BEGIN
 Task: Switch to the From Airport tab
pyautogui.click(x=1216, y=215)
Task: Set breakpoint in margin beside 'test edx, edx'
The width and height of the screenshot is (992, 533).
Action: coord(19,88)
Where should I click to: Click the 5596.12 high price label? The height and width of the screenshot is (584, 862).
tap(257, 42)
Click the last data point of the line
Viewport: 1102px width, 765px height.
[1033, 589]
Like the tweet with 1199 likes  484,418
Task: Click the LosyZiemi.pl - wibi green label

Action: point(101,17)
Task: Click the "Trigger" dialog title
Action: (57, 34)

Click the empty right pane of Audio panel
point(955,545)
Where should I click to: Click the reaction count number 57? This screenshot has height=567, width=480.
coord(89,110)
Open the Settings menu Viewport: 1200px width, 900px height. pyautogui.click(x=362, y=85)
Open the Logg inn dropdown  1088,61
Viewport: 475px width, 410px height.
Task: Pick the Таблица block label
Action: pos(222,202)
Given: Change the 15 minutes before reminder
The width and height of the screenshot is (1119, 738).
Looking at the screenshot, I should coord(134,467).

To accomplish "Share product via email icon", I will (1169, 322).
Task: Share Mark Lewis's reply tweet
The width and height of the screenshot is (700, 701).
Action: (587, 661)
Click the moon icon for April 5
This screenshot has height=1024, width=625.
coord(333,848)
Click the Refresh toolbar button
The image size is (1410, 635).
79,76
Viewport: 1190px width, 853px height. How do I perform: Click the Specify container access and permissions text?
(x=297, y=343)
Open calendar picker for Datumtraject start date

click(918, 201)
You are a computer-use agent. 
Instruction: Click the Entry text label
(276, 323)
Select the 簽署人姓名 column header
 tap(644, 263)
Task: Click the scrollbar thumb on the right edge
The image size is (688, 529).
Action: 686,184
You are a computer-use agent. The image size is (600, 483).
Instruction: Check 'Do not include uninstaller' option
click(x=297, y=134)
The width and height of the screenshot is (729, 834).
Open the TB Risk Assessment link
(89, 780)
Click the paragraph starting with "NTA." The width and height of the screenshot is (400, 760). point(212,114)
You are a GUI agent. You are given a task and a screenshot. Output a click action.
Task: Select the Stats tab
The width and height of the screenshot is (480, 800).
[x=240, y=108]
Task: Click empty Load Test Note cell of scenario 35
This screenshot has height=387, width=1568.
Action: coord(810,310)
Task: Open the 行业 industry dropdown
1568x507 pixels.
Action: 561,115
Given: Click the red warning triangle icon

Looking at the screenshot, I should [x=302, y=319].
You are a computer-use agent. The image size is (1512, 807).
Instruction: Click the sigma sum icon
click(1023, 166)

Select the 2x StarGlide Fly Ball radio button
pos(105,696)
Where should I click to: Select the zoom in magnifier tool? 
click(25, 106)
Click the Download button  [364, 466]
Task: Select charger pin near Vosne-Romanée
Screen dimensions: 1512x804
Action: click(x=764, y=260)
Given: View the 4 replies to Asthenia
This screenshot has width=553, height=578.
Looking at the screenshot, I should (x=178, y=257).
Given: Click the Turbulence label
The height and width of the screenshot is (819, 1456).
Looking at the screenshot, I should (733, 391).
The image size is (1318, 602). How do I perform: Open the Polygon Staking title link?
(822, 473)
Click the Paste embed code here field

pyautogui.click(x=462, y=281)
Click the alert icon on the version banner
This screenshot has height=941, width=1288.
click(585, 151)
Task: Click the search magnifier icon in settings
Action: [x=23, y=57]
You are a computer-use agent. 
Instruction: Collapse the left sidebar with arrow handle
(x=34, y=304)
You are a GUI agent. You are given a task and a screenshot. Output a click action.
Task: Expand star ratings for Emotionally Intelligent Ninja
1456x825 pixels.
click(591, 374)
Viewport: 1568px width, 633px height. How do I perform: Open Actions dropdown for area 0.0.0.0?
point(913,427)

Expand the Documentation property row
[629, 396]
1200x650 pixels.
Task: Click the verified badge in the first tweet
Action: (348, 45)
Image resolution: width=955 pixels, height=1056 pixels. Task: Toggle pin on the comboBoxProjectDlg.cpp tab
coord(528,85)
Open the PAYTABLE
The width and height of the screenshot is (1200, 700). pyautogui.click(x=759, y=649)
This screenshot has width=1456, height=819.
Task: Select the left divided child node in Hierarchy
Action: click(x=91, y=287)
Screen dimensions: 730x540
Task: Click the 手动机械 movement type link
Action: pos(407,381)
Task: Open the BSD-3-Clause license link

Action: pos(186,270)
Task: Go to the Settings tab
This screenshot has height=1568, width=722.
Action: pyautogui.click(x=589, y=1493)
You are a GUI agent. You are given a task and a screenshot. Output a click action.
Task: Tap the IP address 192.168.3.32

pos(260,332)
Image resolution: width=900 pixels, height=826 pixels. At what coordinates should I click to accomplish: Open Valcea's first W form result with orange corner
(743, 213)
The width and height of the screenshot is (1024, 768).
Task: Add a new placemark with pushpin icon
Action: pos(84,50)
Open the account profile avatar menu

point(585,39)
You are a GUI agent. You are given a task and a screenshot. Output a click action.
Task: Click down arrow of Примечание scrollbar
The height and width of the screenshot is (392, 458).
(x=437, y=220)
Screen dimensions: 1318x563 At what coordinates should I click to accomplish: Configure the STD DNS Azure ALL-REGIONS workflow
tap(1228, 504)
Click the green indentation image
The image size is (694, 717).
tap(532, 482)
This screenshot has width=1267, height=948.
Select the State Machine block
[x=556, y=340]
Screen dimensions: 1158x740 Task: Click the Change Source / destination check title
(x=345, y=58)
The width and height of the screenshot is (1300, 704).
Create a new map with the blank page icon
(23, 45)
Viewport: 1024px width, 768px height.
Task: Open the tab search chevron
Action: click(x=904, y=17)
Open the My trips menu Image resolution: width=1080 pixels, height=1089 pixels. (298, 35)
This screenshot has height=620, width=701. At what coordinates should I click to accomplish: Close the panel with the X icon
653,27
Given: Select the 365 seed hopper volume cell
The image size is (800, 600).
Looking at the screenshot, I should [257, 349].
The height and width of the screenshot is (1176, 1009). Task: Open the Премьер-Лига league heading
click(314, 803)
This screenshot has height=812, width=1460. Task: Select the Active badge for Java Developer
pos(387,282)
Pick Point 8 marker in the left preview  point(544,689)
END
Show all of the lines above in which "scrollbar" is present.

Task: Click the scrollbar thumb on the right edge
Task: Click down arrow of Примечание scrollbar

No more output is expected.